With nary a whisper of violence or explosions, no brooding metaphors aside from perhaps motherhood, no message except what one might read into a closing solar battery-operated TV dish, writer-directors Byambasuren Davaa and Luigi Falorni's part-documentary part-recreation ("side stories and connections") The Story of the Weeping Camel is no less, and pretends to no more, than what it says -- story, simple and moving, to hold old men from their chimney-corner and children their play. The filmmakers aptly describe their style as "naïve [and] somehow resembles childhood, . . . to avoid abuses."

Deliberately echoing the early Flaherty in refusing narration and romanticization of an inhospitable setting -- scrub desert and mountains are dun-colored, sunsets smeary, immaculate night stars glimpsed only seconds through a roof-hole -- the story does not moralize. The single bare religious ceremony does make reference to man's plundering estrangement from Earth, but it is only an audience's outside knowledge that might furnish awareness of Mongolia's galloping urbanization problems, just as Nanook's agonizing death was extra-cinematic footnoted irony to the Eskimo's celebrity.

Sanitized crèche figures to the contrary, the camel is a smelly creature, biting and kicking, uncomfortable and ornery, not a likely subject outside of cartoons. But to the near-otherworldly nomads of the vast Gobi, she is a source of transportation in addition to milk and wool, more essential than their herds of sheep and goats.

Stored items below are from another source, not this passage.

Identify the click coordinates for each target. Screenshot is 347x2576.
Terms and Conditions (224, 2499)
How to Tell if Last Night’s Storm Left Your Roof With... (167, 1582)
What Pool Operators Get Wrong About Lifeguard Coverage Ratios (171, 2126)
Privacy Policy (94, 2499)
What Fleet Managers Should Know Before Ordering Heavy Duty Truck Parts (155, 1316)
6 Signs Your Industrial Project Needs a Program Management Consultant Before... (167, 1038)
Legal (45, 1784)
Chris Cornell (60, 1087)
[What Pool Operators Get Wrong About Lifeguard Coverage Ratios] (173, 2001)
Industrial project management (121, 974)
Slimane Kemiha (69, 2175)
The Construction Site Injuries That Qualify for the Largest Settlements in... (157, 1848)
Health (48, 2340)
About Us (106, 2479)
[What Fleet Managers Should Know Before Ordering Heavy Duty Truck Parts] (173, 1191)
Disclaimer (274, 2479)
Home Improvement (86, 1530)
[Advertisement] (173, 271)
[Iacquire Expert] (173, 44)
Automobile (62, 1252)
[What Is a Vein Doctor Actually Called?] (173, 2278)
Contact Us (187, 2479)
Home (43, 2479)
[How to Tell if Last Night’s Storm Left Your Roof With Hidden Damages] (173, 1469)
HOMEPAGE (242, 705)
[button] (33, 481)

In this Munich Film School thesis project and Mongolia's first official Oscar candidate, mother camel Ingen Temee and her unusual white baby Botok interact with the inhabitants of a tiny, isolated family community. The ruminant's first birth difficult -- the on-screen delivery is real -- she rejects the colt, despite human attempts at reconciliation.

From a soggy bloody mass, the baby grows but cannot survive on milk fed through a horn baby-bottle. It will inevitably die. Although the extended family are sympathetic, there are no hand-wringing histrionics. These are dignified people, of easy smiles but few words, with only mother Odgoo's (Odgerel Ayusch) removing her headgear and lullabying baby Guntee (Guntbaatar Ikhbayar) perhaps hinting at maternal parallels. Indeed, the outcome was actually not known until it worked itself out naturally during filming.

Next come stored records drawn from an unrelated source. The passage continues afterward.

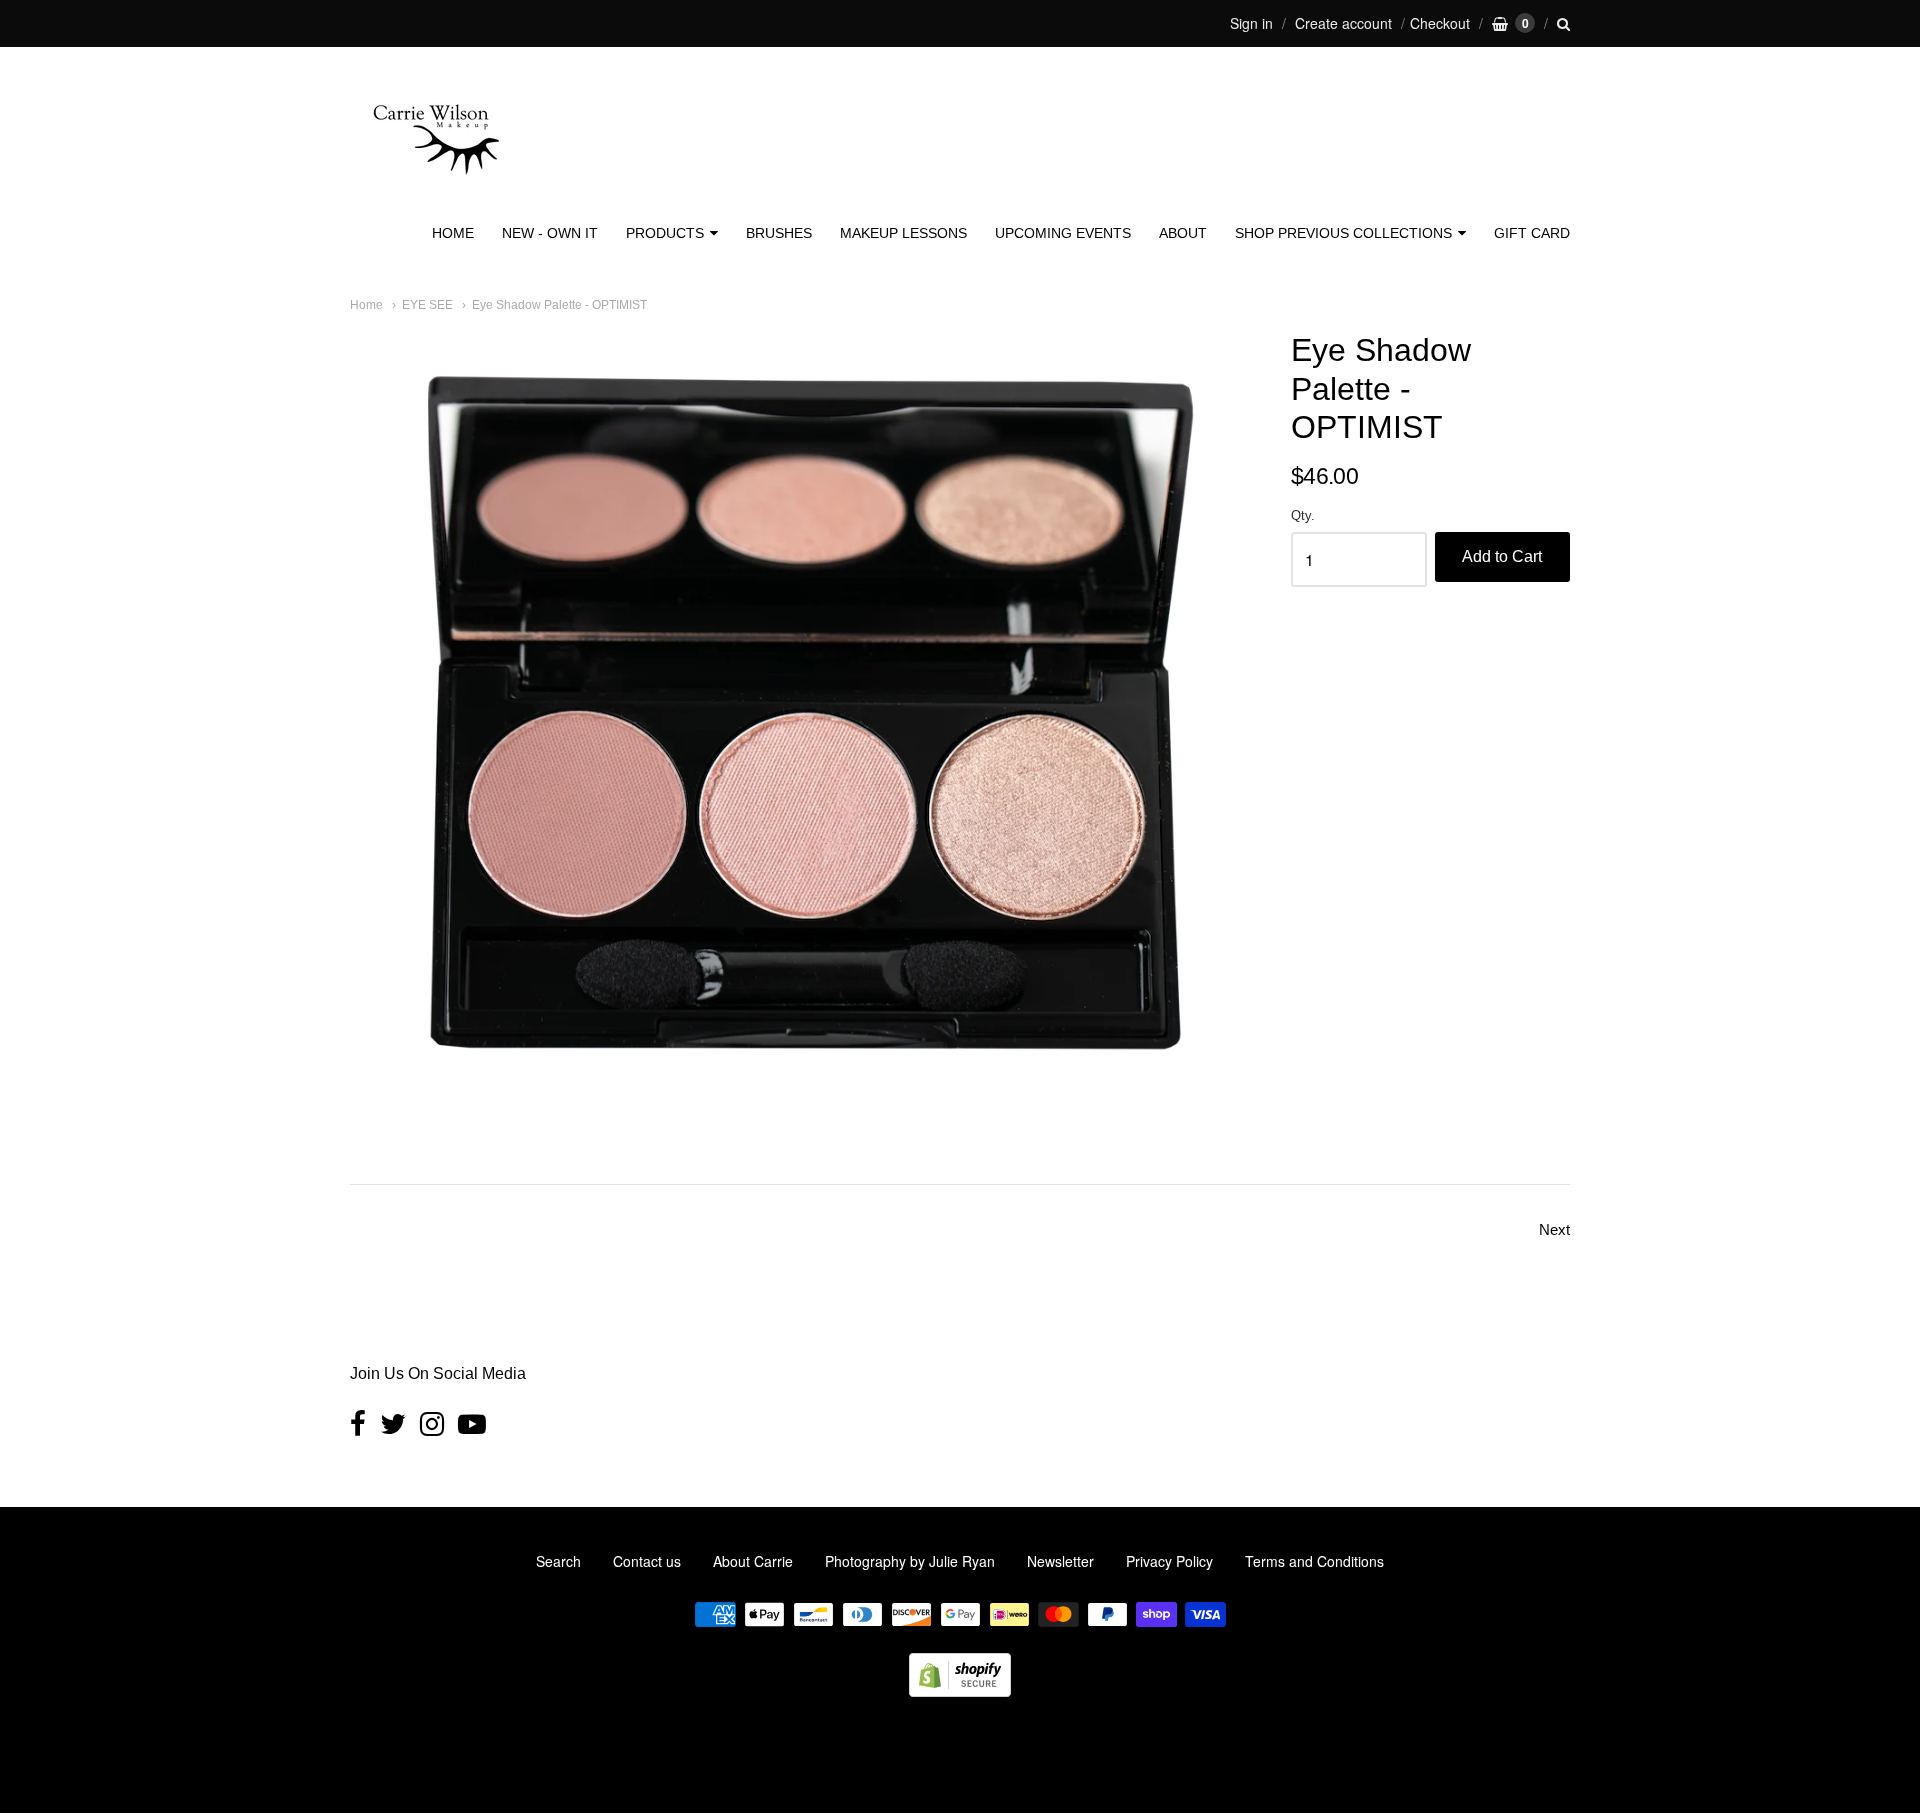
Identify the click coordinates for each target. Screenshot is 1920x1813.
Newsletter (1060, 1561)
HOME (453, 233)
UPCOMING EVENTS (1063, 233)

Of course, the human characters do help things along, securing a violinist music teacher (Munkhbayar Lhagvaa) from Aimak Center to perform the Hoos ceremony which may heal the camel-colt rift. Taken as one will, the ritual works: "God, or the spirit of nature, or however you want to call it, pure luck."

With howling springtime winds and animal bleats as incessant background, the fascinating close-ups here are of the camels themselves and not the non-professional human actors, shyly identified in end-credit shots. Among the latter, often seen from in back as they enter from the camera plane, it is young Ugna (Uuganbataar Ikhbayar) who carries a pet lamb and is the film's most consistent, though far from exclusive, wide-eyed point of view. Family love is evident inside the round pole-centered canvas-lashed dwellings, without electricity or running water, and the boy's treasured toys are vertebrae-bone dice. In his finest outerwear, with older brother Dude (Enkhbulgan Ikhbayar) he journeys to town -- on a camel -- to buy six batteries and enlist the music man. In that hamlet everyone knows them and everyone else, and his unspoken wonder at a schoolhouse with classes, ice cream and rudimentary technology, is effectively underplayed.

Stately and slow, the human and animal protagonists win us over, as does The Story of the Weeping Camel, a plainspoken tale. Non-manipulative, it celebrates. One is saddened to learn in the press kit that Great-grandma died before seeing her film; but the feeling is still far from regret or gloom. One viewer wondered how the crew got a camel to cry, and I suggested, "Onions?"